Text under study:

══════

To a large measure, treatment of patients with AD is supportive, and this entails what often amounts to enormous efforts on the part of family caregivers in the home. The provision of emotional support and supervision, the overseeing of guided activities meant to sustain quality of life and minimize frustration, and assistance, ultimately, with the most basic elements of daily life such as feeding, clothing, and bathing, frequently results in caregiver burnout and nursing home placement as the disease advances toward the terminal stages. The human and economic toll of AD demands improvements in the standard of medical care.
TGF-β1 has been demonstrated to protect neurons against various toxins and injurious agents in cell culture and in vivo. Astroglial over-expression of TGF-β1 in transgenic mice protected against neurodegeneration induced with acute neurotoxin kainic acid or associated with chronic lack of apolipoprotein E expression (Brionne et al., (2003) Neuron 40: 1133-1145). It has been demonstrated that TGF-β1 protects neurons from excitotoxic death (Boche et al., (2003) J. Cereb. Blood Flow Metab. 23: 1174-1182).

══════

Things to do:
1. Answer these questions about the text on Alzheimer's disease and TGF-β1:
(a) Which basic elements of daily life does the text name as ones caregivers ultimately help with?
(b) In the transgenic mice, which cells over-expressed TGF-β1?
(c) According to Boche et al., from what kind of death does TGF-β1 protect neurons?
2. Please write the next part of the text on Alzheimer's disease and TGF-β1, picking up after its final sentence.
The lines after this text are separate material and not part of it.

Data excerpt:
══════

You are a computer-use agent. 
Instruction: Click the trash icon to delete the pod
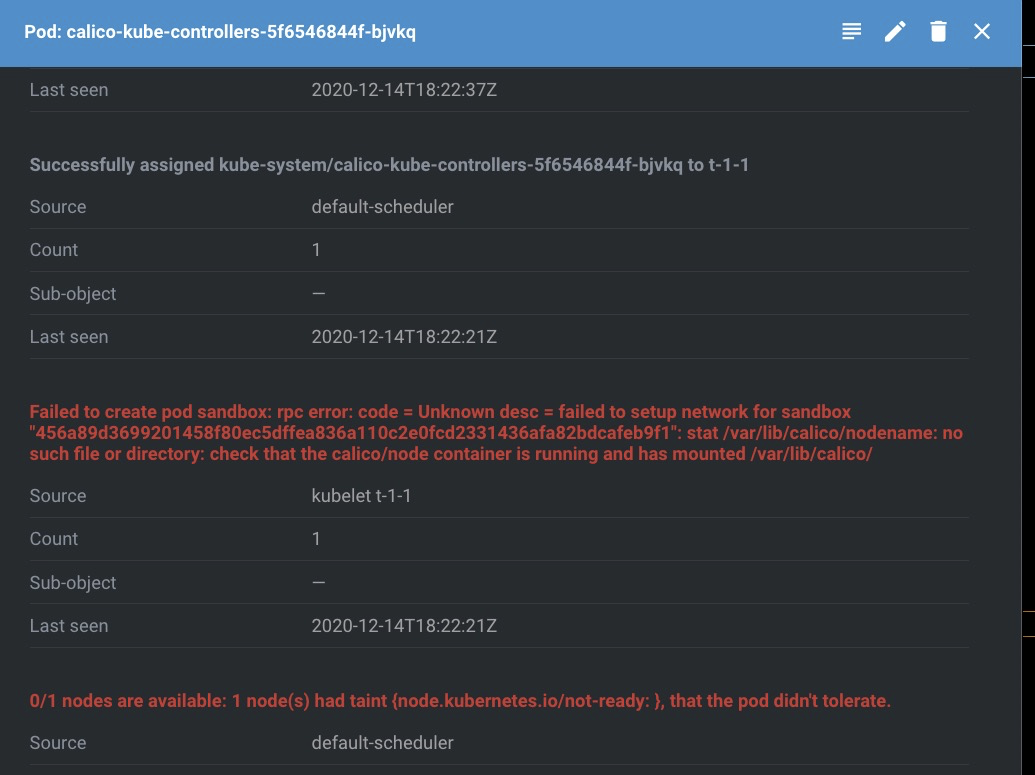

══════

Numbered responses:
1.
(a) Feeding, clothing, and bathing.
(b) Astroglial cells.
(c) Excitotoxic death.

2.
Several mechanisms have been postulated to explain how TGF-β1 protects neurons. For example, TGF-β1 decreases Bad, a pro-apoptotic member of the Bcl-2 family, and contributes to the phosphorylation and inactivation, of Bad by activation of the Erk/MAP kinase pathway. TGF-β1, however, also increases production of the anti-apoptotic protein Bcl-2. TGF-β1 has also been shown to synergize with neurotrophins and/or be necessary for at least some of the effects of a number of important growth factors for neurons, including neurotrophins, fibroblast growth factor-2, and glial cell-line derived neurotrophic factor (Unsicker & Krieglstein (2002) Adv. Exp Med. Biol. 513: 353-74; Unsicker & Krieglstein (2000) Cytokine Growth Factor Rev. 11: 97-102). In addition, TGF-β1 increases laminin expression and is necessary for normal laminin protein levels in the brain. It is also possible that TGF-β1 decreases inflammation in the infarction area, attenuating secondary neuronal damage.
TGF-β1 transgenic mice over-expressing a secreted, constitutively-active form of TGF-β1 in astrocytes at modest levels develop age-related cerebrovascular abnormalities including thickening of the capillary basement membrane and cerebrovascular amyloid deposition. Nevertheless, these mice have better cognitive function than non-transgenic controls. Similar microvascular abnormalities are typical for AD and consistent with the observation that TGF-β1 mRNA levels in brains of AD cases correlate positively with vascular amyloid deposition.
TGF-β1 transgenic mice cross-bred with human amyloid precursor (hAPP) transgenic mice, develop synaptic degeneration and amyloid plaques in the brain parenchyma. Unexpectedly, a prominent reduction in plaque formation and overall Aβ accumulation was found in hAPP/TGF-β1 double transgenic compared with hAPP mice. Most of the remaining amyloid accumulated around cerebral blood vessels.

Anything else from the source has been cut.